Even the fact that Delaware was missing their defensive leader, linebacker Matt Marcorelle, due to an injury sustained in pre-game warm-ups didn't seem to slow them down.
"When I first heard that he wasn't going, I was definitely disappointed," said Delaware cornerback Anthony Walters. "Matt's a talented player and he's also really smart. Mentally, missing him seemed like it would be a bit of a problem. But we had guys who came in and didn't miss a beat. And that really helped a lot."
Linebacker Benard Makumbi played in Marcorelle's place, and had a great game as well. He tied for the team lead with six tackles, and he also got a key sack in the third quarter right before Delaware's go-ahead touchdown drive.

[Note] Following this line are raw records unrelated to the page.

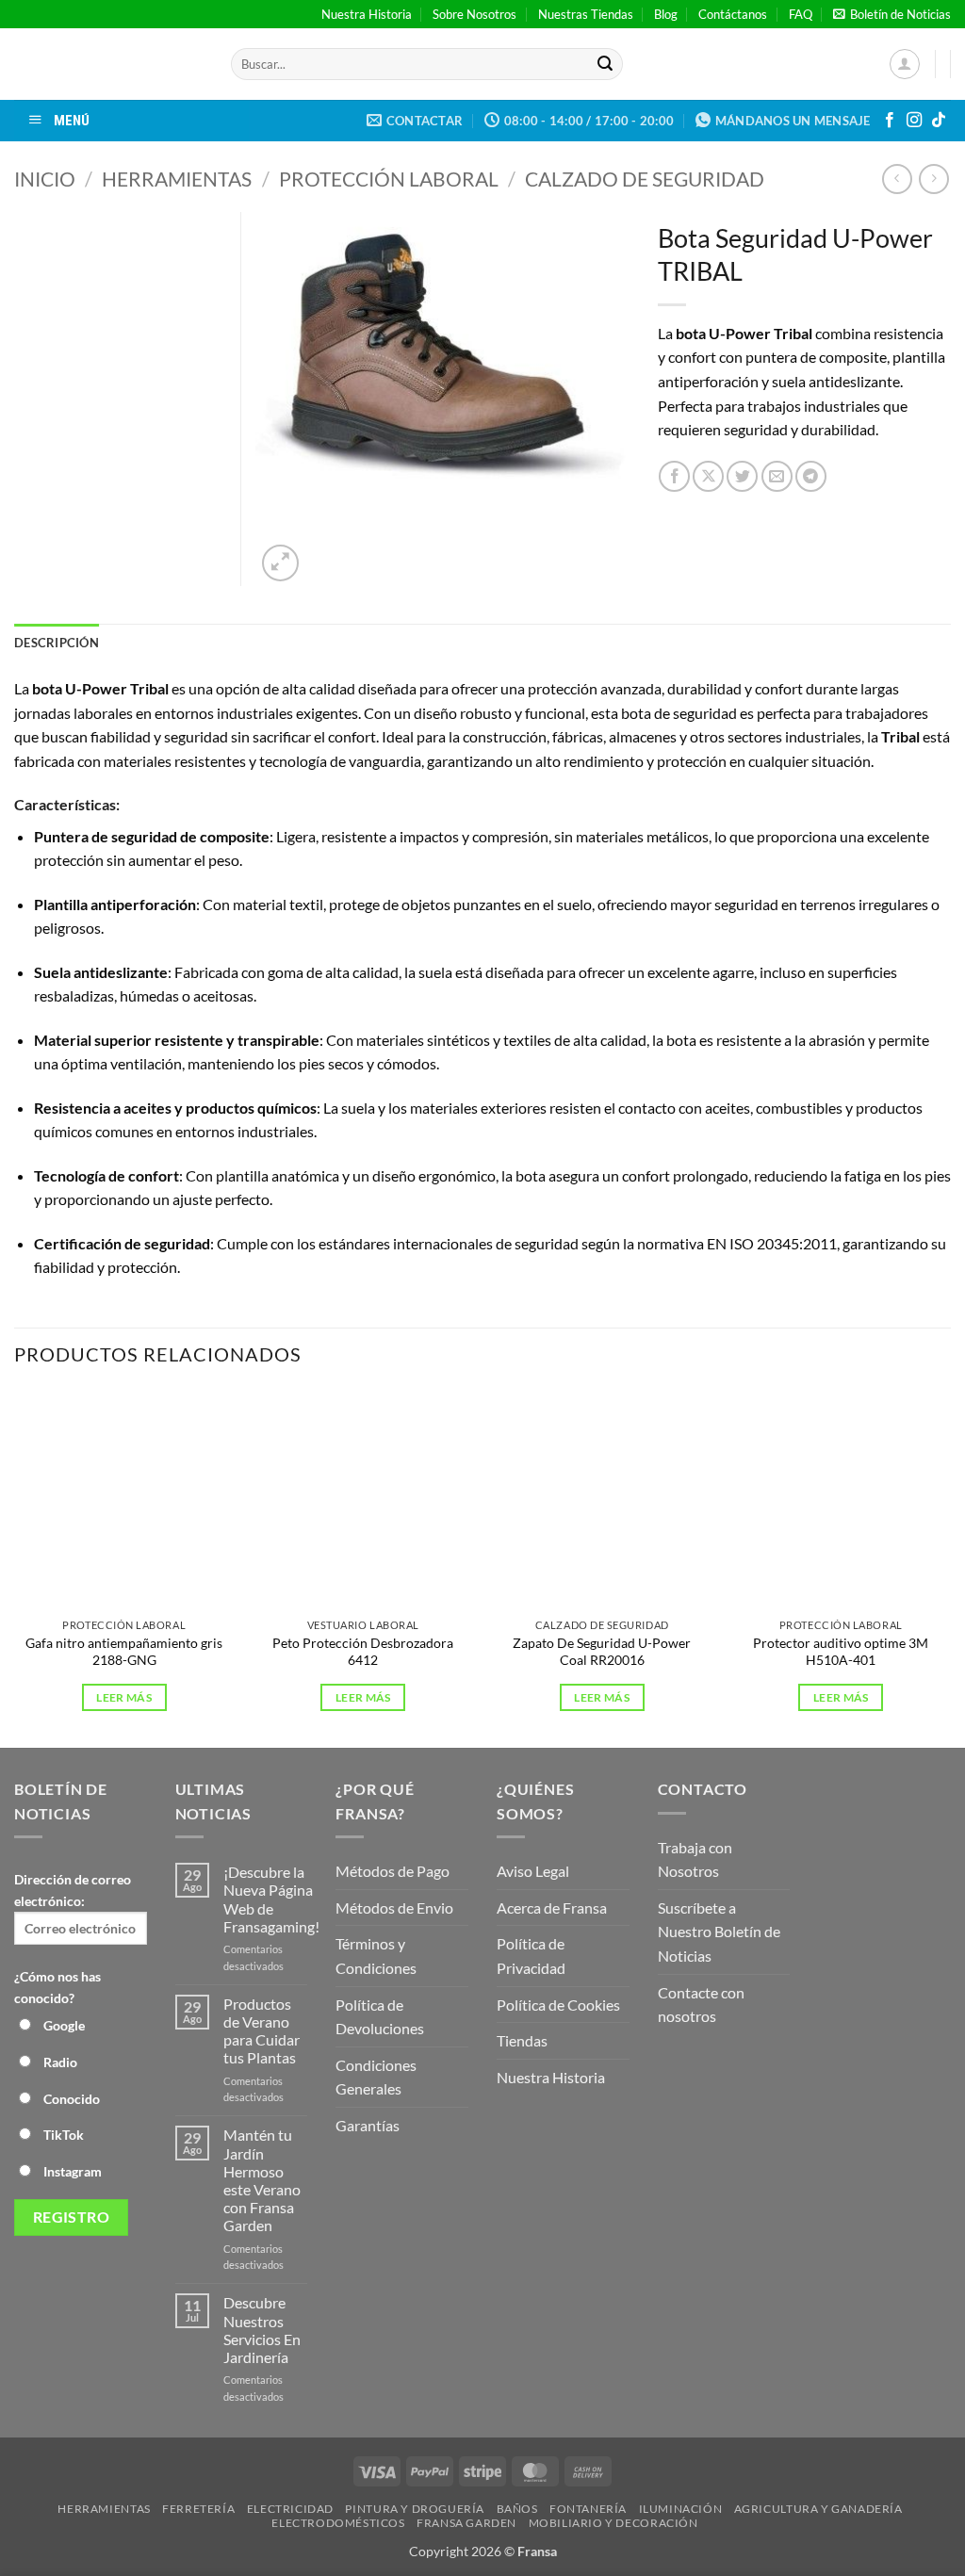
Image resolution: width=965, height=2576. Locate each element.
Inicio (44, 178)
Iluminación (681, 2509)
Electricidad (290, 2509)
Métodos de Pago (392, 1871)
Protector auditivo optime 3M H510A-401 (840, 1652)
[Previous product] (933, 178)
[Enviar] (605, 64)
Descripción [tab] (56, 642)
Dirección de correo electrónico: (72, 1890)
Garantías (367, 2125)
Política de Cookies (558, 2005)
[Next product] (896, 178)
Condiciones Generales (376, 2077)
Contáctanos (732, 14)
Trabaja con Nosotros (695, 1859)
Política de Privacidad (531, 1955)
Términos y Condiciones (376, 1955)
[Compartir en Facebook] (674, 476)
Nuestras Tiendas (585, 14)
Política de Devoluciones (379, 2017)
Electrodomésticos (337, 2523)
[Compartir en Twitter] (742, 476)
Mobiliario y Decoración (613, 2523)
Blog (666, 14)
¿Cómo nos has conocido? (57, 1987)
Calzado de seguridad (644, 178)
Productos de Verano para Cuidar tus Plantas (261, 2031)
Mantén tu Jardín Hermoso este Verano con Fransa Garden (262, 2180)
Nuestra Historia (366, 14)
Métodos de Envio (394, 1907)
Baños (517, 2509)
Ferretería (198, 2509)
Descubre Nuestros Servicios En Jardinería (262, 2329)
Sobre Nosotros (474, 14)
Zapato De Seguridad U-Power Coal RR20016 (602, 1652)
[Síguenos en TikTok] (938, 120)
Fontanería (588, 2509)
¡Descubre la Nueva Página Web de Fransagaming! (271, 1899)
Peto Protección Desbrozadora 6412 (362, 1652)
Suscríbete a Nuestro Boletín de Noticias (719, 1932)
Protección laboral (389, 178)
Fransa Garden (466, 2523)
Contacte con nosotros (701, 2004)
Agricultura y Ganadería (818, 2509)
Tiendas (522, 2040)
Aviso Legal (533, 1871)
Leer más (124, 1697)
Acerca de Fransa (552, 1907)
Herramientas (177, 178)
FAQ (800, 14)
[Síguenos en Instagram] (914, 120)
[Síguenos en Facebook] (889, 120)
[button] (892, 14)
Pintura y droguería (414, 2509)
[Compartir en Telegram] (810, 476)
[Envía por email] (777, 476)
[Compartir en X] (708, 476)
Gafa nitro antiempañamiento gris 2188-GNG (123, 1652)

Delaware's superstar quarterback, Pat Devlin, started the game slowly but made some great second-half adjustments as the Blue Hens methodically picked apart the Wildcat secondary.
He would go 4-for-4 on the go-ahead drive after the sack, including a beautiful pass down the left side to wideout Nijha White, which the receiver snagged and wrapped the ball around the end zone pylon for the first score of the game.
"We just had to make that big play there," Keeler said. "Pat found Nihja on a corner route. It was a perfect pass and Nihja, Mr. Speed, got into the end zone."
And just before the beginning of the fourth quarter, he would go an effective 6 for 7, dissecting the worn-down Wildcat defense and ending with a 9 yard touchdown pass.
Wideout Mark Schenauer must have been the very last read for Devlin as he ran through target number one, number two, number three - but ultimately found him with a rifle in the end zone down the middle with a beautiful throw.
Devlin would end the evening with an efficient 27 for 38 evening passing the football, for 261 yards, 2 touchdowns and no interceptions.
His patience in the pocket really extended drives for the Blue Hens and ultimately allowed Delaware to overwhelm the Wildcats physically.
"I thought that Delaware grew stronger as the game went along," Wildcat coach Sean McDonnell said. "Very impressed, in person, with Pat Devlin, the plays he made with the football, the way he located it."
"We don't have any superstars except for maybe number 17 (Devlin)," Keeler said.
Thanks to a smpothering defensive effort — and number 17 — Delaware will be hosting either Wofford of Georgia Southern next weekend.